The majority of that model’s owners, however, give it glowing reviews. They say they’ve never had problems with it, and that all their friends have one and they all like it too, and they point out that it’s just fine for grocery shopping, daily commutes, and driving the kids to soccer games. When informed of the problems that high-speed drivers experienced, they turn defensive. Those people are just haters. They’re elitists who’s real motive is to dump on things and boost their own egos, not present honest opinions. And anyway, driving that fast is unnecessary and unethical in the first place. This car works just fine if you only use it in the manner that all reasonable drivers should use it, so the “expert” complaints aren’t legitimate.

If you’re trying to buy a new car, which group would you listen to?

Dungeons & Dragons has been in such a state in recent years. Four years ago, the company that makes it shifted paradigms without a clutch and released a new, incompatible 4th edition with significant — and ultimately unpopular — mechanical and stylistic differences from the then-current version 3.5. A third-party company that had been in the business of making adventures, sourcebooks, and other add-on products for 3.5 took it upon themselves to fashion their own main rulebook to that now-abandoned product line. They called this new rule system Pathfinder, and they claimed their revisions fixed a slew of balance issues that weren’t addressed (or weren’t addressed correctly) when D&D’s owners originally created version 3.5 from 3.0.
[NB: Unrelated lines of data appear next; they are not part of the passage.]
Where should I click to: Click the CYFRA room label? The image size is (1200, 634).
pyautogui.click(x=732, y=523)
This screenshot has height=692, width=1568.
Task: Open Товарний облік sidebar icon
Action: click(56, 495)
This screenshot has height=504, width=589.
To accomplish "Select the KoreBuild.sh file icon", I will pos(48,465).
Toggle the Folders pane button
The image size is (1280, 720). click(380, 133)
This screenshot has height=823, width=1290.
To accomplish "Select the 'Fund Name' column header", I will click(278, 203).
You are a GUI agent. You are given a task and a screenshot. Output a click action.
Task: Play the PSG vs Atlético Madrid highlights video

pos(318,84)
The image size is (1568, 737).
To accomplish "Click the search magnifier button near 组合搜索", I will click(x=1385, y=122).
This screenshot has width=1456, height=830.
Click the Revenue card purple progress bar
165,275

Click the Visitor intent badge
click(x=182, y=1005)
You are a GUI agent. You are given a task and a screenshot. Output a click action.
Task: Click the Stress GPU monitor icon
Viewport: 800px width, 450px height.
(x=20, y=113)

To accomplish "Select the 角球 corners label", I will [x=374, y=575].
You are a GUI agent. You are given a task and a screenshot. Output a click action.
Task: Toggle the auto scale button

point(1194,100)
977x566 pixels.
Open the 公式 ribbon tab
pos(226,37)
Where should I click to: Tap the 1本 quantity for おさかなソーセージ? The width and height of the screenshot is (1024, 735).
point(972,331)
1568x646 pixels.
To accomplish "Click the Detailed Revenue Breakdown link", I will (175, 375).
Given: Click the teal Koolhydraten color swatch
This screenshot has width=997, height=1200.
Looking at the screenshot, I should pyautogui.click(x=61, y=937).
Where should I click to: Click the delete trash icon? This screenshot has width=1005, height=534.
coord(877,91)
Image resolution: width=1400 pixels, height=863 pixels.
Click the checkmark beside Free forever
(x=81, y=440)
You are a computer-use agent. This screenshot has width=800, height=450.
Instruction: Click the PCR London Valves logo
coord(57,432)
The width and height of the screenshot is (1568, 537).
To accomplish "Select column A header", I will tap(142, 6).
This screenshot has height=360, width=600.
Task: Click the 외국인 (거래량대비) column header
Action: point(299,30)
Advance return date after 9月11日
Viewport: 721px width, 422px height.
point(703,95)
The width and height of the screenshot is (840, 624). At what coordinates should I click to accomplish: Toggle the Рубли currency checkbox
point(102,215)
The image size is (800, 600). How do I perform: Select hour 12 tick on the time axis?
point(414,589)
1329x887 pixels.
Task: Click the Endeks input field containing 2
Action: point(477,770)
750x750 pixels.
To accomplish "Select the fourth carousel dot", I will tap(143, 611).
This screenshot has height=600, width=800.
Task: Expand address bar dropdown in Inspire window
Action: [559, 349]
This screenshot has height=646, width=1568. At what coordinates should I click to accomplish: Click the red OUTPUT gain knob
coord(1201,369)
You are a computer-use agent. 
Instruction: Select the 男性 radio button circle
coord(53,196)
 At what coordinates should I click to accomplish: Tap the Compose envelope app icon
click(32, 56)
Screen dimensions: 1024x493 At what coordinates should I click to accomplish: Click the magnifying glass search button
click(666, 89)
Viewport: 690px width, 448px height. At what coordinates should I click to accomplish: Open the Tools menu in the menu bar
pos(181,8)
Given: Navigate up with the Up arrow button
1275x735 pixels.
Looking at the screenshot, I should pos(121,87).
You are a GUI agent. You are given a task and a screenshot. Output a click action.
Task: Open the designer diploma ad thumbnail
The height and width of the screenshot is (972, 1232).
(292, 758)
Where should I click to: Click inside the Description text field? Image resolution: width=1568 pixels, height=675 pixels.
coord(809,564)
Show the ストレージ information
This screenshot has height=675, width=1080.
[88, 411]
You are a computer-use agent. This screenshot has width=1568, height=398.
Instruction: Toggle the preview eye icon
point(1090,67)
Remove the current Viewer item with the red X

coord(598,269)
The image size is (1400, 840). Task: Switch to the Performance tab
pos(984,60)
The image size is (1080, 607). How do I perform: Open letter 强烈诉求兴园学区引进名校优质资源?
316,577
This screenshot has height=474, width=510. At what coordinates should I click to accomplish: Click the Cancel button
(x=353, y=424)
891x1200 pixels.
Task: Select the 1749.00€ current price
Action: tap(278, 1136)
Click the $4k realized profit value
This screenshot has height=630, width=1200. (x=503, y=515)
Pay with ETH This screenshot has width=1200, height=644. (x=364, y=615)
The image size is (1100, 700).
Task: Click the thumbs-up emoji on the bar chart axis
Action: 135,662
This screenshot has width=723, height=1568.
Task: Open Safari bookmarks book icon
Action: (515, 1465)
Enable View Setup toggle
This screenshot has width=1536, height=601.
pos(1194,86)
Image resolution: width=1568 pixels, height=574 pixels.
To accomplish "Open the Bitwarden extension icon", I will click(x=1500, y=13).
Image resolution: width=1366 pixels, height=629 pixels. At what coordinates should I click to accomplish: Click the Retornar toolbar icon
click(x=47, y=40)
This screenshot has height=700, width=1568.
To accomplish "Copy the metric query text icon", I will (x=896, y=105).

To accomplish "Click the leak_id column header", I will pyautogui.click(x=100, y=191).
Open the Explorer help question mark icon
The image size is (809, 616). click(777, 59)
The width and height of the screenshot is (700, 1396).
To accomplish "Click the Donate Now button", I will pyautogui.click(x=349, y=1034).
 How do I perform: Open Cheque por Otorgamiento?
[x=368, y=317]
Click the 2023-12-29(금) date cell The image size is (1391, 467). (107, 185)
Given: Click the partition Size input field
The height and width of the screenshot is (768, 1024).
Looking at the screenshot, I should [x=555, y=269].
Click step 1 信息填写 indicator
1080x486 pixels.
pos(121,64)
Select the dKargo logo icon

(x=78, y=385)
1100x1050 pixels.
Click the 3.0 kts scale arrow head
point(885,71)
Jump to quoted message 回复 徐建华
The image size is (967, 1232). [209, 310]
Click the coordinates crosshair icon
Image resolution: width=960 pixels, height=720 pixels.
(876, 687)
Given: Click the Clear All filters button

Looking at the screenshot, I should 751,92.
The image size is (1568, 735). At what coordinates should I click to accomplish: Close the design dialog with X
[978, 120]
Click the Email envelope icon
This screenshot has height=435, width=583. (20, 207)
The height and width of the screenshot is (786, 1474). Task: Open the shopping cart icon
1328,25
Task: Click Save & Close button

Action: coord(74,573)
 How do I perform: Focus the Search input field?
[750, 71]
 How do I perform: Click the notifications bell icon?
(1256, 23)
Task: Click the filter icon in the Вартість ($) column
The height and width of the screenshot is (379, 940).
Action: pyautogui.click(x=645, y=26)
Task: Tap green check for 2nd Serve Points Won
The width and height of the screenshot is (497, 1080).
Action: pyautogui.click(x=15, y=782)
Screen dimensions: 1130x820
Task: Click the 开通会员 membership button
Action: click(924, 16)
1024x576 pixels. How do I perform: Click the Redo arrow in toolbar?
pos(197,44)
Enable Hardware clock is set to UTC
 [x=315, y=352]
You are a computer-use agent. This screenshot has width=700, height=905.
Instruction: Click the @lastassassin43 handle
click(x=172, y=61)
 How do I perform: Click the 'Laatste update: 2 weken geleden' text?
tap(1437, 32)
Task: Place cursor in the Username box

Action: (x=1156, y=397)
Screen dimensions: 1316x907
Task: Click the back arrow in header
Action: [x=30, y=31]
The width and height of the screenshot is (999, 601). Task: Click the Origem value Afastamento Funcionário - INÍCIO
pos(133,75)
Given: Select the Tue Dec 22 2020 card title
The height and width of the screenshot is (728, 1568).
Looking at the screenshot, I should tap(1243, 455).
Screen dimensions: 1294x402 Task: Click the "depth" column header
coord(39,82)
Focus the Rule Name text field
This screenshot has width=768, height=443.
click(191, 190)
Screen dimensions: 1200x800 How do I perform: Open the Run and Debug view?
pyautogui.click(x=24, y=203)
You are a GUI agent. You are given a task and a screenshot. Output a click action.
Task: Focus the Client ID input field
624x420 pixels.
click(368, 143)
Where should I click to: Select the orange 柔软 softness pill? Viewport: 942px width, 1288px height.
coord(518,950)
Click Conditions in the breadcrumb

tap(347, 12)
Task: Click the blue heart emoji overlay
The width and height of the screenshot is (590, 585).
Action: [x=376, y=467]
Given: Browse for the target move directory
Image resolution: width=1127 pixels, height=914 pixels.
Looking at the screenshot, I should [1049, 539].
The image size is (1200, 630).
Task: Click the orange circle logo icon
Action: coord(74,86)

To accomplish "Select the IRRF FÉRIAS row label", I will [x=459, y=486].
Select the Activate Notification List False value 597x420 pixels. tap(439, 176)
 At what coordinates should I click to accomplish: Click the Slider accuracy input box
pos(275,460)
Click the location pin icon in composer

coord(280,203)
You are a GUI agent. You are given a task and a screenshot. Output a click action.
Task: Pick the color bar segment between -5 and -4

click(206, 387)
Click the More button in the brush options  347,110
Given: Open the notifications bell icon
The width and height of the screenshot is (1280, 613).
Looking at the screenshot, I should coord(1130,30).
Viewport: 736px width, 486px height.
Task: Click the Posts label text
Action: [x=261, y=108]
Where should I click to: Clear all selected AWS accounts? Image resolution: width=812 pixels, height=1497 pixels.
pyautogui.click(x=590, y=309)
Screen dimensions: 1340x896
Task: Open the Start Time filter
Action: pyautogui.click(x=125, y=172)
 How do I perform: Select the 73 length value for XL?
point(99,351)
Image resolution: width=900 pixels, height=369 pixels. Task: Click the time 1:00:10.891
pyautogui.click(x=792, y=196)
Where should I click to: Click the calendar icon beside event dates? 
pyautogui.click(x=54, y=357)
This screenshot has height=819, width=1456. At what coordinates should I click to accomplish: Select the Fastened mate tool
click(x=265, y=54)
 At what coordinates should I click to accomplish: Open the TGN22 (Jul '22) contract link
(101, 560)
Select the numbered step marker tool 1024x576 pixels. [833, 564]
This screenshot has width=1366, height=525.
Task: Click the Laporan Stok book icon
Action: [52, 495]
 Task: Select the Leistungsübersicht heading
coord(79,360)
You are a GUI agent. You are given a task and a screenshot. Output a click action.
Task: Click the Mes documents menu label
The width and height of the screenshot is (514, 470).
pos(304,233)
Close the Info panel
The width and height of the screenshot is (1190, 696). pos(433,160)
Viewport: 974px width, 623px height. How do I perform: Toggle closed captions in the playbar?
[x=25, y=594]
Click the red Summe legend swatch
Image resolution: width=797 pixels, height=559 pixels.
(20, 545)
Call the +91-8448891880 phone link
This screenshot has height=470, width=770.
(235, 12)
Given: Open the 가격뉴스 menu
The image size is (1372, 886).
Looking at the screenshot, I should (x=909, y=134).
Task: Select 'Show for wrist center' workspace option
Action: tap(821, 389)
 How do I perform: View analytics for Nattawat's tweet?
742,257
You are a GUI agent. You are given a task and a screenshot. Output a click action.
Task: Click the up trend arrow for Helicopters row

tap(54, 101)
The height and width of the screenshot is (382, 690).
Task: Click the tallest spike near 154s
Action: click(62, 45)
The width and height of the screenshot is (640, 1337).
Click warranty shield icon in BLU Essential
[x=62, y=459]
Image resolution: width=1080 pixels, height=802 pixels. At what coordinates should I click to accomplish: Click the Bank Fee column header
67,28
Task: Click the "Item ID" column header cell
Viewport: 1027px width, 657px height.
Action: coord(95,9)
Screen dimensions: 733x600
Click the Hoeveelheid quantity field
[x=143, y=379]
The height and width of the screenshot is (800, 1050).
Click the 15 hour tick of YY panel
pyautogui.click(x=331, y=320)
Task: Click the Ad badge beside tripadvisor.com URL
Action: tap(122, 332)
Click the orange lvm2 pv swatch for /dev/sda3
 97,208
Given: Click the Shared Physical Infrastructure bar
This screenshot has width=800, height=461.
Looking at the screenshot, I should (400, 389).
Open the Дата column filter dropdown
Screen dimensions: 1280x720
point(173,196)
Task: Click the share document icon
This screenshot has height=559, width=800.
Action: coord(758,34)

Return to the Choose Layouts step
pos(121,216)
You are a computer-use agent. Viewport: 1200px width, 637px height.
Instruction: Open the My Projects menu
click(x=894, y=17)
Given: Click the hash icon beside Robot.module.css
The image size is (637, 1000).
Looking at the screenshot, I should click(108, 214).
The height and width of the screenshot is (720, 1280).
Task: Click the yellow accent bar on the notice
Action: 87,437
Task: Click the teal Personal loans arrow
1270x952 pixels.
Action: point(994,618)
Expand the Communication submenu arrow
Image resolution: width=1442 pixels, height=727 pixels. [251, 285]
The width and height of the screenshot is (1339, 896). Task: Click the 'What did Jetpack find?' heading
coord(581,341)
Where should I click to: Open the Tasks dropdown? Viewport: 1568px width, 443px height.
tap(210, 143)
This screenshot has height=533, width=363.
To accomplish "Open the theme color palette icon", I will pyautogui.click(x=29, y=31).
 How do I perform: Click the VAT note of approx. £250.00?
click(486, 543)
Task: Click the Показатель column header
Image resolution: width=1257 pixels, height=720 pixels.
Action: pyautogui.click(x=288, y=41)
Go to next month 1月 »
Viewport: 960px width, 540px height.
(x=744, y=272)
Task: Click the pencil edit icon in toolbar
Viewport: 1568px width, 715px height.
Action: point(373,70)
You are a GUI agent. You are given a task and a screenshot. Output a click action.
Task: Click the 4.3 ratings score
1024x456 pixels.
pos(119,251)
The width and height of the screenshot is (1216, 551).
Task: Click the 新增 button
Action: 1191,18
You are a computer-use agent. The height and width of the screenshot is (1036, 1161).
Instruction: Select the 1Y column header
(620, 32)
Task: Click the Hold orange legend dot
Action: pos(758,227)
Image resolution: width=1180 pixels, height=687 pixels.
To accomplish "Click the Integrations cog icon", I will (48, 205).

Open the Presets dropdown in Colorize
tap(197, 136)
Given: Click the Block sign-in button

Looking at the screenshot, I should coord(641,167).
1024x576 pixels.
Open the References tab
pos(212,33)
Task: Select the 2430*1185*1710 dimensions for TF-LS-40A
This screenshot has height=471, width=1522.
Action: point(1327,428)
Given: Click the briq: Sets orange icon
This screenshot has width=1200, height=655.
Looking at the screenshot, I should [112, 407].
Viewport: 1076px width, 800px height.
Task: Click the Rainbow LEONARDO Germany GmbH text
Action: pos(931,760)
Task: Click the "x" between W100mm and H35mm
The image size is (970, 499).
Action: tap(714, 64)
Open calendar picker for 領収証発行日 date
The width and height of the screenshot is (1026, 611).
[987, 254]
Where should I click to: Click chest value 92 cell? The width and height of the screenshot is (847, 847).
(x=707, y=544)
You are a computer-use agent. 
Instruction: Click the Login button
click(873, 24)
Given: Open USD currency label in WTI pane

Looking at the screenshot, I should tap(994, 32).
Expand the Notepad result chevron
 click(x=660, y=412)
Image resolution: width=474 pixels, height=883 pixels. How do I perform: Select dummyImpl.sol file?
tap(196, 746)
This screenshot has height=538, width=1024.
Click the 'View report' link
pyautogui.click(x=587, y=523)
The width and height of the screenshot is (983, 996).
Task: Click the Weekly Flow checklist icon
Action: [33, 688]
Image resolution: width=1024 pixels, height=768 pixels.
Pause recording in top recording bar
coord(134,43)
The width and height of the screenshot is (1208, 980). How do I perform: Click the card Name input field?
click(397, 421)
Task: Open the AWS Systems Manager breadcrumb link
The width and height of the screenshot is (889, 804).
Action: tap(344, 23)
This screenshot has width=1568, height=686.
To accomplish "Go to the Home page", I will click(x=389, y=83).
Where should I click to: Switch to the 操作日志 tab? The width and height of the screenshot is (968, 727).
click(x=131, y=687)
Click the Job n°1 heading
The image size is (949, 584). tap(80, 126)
I’ve encountered wildly varying opinions of Pathfinder from people who’ve played it. Three or four friends speak well of it. They say they have a blast playing it and that it’s everything its creators make it out to be. On the other hand, I’ve found trenchant and undiplomatic, yet plausible and well-reasoned, criticism of it here, as well as a discussion here of why it’s been so popular and commercially successful despite its design shortcomings and marketing dishonesty. And I can’t get any Pathfinder fan I know to evaluate those arguments rationally. Now, granted, that site is extremely hostile to fanboys, arrogant newcomers, amateurish works, and poor arguments, so it’s understandable that most people won’t enjoy the discussions there, but I’m the only one I know who doesn’t agree a priori with the bulk of its content yet is willing to read it. Predictably, I’m batting zero in personal conversations when it comes to getting either side to address particular opposing claims I want to delve into deeper.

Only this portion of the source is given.